Background info
On the 23rd of September we experienced a hardware failure in one of our switch stacks, responsible for connectivity between a part of our compute node infrastructure and our storage systems. This resulted in a loss of storage connectivity on a part of our compute node cluster for 3CX bundles.
Normally a redundancy should take over all storage connectivity between our compute node infrastructure and our storage systems, but this failed for a couple of compute nodes.
After arrival of an onsite engineer, we started restoring storage connectivity on the affected compute nodes. After connectivity restored, we immediately started investigation on all affected 3CX instances and began restoring them to full working state.
During restore process, we kept encountering some storage connectivity errors fixing these along the way. Unfortunately this resulted in a large setback of estimated restore time.
Root cause
Due to loss of connectivity between our compute node infrastructure and our storage systems, around 1/7 of our 3CX bundle instances couldn't connect to their disks anymore.
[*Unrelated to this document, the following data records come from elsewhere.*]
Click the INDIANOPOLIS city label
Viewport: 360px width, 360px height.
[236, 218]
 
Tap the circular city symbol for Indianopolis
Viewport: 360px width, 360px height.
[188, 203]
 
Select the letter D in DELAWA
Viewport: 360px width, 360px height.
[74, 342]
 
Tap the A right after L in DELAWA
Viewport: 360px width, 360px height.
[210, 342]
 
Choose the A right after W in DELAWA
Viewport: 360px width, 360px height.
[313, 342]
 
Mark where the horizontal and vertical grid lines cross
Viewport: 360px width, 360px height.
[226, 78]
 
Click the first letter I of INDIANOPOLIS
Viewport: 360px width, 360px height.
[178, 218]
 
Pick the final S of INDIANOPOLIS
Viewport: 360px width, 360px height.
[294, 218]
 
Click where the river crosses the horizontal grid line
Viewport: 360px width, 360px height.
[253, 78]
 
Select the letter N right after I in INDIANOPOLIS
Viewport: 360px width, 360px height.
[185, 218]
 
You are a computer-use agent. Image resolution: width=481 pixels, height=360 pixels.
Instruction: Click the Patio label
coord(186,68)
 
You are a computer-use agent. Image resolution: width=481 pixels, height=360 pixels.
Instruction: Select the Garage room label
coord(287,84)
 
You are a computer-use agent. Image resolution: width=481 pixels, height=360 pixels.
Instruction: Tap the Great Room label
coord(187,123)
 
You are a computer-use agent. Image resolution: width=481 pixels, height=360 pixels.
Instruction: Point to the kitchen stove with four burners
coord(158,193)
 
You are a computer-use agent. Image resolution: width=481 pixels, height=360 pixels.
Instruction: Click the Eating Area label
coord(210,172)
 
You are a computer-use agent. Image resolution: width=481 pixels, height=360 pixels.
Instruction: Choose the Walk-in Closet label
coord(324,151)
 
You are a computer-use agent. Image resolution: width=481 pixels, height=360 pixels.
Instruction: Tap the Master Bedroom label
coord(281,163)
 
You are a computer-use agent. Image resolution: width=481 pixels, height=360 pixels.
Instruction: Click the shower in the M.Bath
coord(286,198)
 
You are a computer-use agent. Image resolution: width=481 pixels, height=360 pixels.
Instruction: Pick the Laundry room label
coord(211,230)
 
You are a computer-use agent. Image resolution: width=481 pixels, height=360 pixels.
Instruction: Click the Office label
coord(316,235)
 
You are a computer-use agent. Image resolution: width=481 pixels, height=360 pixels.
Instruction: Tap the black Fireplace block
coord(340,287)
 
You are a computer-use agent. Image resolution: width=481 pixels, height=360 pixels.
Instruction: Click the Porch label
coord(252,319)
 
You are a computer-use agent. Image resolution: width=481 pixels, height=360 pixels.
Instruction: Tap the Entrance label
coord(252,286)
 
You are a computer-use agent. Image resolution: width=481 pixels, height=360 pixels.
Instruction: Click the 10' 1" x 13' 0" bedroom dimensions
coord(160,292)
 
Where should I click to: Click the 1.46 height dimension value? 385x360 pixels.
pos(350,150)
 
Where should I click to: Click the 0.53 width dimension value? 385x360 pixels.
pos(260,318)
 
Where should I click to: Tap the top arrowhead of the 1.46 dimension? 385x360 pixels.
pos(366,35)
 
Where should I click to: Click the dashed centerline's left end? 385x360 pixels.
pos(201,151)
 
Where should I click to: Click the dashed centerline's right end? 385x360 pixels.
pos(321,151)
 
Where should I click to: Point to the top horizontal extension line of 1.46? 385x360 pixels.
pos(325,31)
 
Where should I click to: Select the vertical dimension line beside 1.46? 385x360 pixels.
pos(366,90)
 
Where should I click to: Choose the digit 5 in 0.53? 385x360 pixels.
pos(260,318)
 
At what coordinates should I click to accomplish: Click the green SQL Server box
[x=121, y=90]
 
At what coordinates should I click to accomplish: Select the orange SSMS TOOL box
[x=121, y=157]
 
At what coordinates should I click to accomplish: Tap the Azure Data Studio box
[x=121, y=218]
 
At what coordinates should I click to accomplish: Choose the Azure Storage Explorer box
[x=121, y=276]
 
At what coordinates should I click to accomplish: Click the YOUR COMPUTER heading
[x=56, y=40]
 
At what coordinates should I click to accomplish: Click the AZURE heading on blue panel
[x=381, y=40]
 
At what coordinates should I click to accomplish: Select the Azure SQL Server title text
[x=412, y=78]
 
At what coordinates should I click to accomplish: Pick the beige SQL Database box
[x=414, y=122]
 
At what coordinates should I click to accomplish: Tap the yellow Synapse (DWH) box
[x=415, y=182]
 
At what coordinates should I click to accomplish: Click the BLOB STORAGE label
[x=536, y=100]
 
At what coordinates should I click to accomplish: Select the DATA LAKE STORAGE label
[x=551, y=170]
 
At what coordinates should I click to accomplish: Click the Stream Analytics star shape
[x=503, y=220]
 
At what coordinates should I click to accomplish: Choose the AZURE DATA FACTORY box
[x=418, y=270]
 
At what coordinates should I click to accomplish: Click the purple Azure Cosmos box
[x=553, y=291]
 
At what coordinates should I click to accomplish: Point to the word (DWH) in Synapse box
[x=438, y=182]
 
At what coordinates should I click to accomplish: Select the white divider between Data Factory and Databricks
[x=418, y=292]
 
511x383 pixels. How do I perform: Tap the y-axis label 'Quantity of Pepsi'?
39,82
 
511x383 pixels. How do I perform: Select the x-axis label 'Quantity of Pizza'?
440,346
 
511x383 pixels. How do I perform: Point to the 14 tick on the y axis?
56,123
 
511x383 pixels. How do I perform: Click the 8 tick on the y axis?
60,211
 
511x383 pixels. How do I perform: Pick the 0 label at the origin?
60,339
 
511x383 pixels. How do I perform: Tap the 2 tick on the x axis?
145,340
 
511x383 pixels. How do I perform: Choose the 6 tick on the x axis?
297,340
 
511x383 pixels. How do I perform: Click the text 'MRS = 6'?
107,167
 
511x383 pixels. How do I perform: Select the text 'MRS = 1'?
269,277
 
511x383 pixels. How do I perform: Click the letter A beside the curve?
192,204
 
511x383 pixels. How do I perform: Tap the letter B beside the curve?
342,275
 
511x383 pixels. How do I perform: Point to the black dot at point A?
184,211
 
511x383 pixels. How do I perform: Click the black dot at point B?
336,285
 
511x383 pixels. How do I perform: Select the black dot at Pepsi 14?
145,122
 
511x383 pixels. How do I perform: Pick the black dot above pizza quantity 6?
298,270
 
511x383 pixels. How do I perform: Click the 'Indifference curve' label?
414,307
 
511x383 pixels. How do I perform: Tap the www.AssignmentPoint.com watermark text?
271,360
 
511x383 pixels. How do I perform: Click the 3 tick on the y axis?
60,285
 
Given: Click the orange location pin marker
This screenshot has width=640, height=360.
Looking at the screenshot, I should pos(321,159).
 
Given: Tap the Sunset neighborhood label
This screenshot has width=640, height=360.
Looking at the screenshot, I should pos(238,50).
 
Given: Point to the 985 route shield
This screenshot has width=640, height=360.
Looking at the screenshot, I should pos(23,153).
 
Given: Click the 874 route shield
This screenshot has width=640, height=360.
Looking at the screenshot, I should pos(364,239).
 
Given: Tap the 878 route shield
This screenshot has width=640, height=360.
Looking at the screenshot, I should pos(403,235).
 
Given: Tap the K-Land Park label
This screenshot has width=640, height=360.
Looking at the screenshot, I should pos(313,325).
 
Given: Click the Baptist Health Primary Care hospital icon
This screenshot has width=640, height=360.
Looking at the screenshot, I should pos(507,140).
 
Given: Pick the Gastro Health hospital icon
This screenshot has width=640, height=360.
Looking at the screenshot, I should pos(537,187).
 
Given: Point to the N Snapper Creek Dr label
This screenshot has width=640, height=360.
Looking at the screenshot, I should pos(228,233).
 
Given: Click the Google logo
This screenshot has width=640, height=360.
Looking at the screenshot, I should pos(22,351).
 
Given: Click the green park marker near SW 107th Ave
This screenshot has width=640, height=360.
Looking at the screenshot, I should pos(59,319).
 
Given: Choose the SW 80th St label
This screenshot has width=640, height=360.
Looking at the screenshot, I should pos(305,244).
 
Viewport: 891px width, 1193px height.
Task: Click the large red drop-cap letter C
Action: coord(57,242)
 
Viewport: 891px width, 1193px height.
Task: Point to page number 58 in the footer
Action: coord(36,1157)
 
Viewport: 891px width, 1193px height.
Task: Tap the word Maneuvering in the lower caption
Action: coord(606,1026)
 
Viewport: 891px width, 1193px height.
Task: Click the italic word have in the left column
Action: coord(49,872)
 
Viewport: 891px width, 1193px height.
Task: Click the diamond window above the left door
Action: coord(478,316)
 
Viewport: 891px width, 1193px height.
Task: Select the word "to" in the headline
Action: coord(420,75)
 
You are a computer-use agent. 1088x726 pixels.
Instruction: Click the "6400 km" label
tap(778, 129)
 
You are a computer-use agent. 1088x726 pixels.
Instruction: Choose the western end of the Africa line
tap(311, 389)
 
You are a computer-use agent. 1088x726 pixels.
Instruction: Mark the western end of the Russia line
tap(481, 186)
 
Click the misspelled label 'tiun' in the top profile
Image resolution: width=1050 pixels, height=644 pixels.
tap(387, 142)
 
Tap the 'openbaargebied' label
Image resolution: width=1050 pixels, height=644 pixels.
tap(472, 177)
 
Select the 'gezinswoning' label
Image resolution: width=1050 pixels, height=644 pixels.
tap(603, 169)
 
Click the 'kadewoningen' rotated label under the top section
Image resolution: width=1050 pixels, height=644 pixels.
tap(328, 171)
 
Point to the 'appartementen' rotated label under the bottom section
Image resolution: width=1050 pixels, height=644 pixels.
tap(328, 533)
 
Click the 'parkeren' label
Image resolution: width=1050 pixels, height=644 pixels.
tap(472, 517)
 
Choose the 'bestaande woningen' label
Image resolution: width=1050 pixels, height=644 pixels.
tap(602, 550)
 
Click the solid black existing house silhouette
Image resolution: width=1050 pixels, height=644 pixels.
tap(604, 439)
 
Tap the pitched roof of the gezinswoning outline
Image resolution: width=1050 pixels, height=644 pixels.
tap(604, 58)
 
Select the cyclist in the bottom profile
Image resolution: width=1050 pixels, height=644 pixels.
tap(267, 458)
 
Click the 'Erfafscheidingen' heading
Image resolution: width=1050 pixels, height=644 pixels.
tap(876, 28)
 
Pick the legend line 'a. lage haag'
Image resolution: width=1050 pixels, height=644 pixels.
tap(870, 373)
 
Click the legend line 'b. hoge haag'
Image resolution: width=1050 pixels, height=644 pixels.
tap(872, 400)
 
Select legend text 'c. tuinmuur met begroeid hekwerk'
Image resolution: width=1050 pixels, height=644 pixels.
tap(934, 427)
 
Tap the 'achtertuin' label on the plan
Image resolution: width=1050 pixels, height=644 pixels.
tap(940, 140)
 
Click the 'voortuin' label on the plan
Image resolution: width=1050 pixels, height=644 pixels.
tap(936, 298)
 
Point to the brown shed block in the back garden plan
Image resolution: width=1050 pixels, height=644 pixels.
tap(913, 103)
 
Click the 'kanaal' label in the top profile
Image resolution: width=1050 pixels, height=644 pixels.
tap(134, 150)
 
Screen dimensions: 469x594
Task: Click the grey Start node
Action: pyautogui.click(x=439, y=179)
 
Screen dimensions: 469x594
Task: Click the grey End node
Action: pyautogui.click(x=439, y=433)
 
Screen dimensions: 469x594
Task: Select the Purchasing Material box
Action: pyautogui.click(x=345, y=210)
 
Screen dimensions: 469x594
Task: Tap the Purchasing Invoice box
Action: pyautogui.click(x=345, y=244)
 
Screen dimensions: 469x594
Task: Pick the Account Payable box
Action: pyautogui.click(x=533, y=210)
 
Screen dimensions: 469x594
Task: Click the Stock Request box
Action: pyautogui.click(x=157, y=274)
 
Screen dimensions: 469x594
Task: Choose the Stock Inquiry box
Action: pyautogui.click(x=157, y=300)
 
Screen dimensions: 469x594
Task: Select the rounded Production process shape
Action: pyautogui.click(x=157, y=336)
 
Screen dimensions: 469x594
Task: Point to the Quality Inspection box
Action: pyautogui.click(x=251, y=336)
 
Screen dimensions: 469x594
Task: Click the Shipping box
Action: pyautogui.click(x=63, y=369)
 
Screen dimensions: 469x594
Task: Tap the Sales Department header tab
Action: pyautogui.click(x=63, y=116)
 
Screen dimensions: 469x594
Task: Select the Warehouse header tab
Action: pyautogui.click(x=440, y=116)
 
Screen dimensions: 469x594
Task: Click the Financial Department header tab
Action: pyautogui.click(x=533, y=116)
This triggered a fail-safe mechanism, on those 3CX instances, and we had to take individual action on each 3CX instance to resolve this.
Action plan
Investigations have completed and the remaining devices in the switch stack are 100% operational. All affected compute nodes have been investigated and tested on second path take over.
We are now in the process of reviewing the storage connectivity infrastructure and implementing changes to enhance reliability and further strengthen our redundancy.